Parmelin Guy · Bundesrat · 2018-03-06
Parmelin Guy · Bundesrat · Waadt · 2018-03-06
Wortprotokoll
Je vais essayer de répondre aux deux questions. Madame Fetz, pour que ce soit clair, la Confédération est responsable du fonctionnement sûr du réseau émetteur d'urgence par radio OUC et elle assumera ses responsabilités. Elle veille à en assurer l'exploitation et à ce que cela se passe bien. L'entretien et le maintien de la valeur, elle les garantit. Comme vous l'avez relevé, ainsi que cela est indiqué dans l'avis du Conseil fédéral au sujet de votre interpellation, nous assurerons jusqu'en 2027 le fonctionnement de ce qu'on appelle la radio IPCC. Toutes les mesures que nous prenons sont réalisées dans cette perspective.
Le Conseil fédéral a pris connaissance, le 1er décembre 2017, du rapport sur l'avenir des systèmes d'alarme et de communication de la protection de la population.

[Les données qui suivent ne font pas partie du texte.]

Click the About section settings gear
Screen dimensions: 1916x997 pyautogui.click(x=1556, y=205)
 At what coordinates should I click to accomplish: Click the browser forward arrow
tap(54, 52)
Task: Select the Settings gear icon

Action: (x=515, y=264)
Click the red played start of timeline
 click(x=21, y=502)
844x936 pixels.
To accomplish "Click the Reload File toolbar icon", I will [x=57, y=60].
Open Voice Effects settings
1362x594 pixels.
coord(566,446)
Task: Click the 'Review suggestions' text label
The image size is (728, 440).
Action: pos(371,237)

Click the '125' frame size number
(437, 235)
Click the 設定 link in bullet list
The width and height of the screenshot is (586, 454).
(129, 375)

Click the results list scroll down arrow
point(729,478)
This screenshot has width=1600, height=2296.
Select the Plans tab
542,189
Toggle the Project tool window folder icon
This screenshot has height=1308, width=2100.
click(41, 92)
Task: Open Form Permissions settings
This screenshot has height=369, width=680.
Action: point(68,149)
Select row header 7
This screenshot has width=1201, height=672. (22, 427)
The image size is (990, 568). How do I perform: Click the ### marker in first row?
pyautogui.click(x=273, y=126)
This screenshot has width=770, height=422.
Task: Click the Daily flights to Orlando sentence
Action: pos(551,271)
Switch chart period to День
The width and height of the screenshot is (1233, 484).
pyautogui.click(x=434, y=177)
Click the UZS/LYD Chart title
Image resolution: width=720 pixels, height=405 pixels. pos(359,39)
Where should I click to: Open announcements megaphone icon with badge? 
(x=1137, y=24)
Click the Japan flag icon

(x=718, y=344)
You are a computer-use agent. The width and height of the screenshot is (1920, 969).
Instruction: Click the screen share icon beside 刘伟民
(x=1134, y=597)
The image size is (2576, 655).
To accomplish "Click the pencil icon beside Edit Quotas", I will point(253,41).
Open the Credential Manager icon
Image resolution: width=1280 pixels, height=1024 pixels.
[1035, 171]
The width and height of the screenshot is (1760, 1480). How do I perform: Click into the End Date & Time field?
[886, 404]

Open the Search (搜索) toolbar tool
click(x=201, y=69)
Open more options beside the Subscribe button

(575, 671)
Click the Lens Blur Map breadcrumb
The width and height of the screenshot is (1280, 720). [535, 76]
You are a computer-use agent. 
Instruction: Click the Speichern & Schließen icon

C'est, vous l'avez relevé, l'Office fédéral de la protection de la population - le Bundesamt für Bevölkerungsschutz - qui étudiera ces prochaines années des solutions pour l'après-2027. Les résultats ne sont pas encore disponibles, mais c'est sur cette analyse que le Conseil fédéral se fondera pour statuer sur le futur de la radio IPCC. En l'état, nous donnons la priorité au maintien de la valeur du système de radio de sécurité Polycom, c'est clair, et à la réalisation d'un réseau de données sécurisé, ce que nous appelons le réseau national de données sécurisé plus (RDS plus).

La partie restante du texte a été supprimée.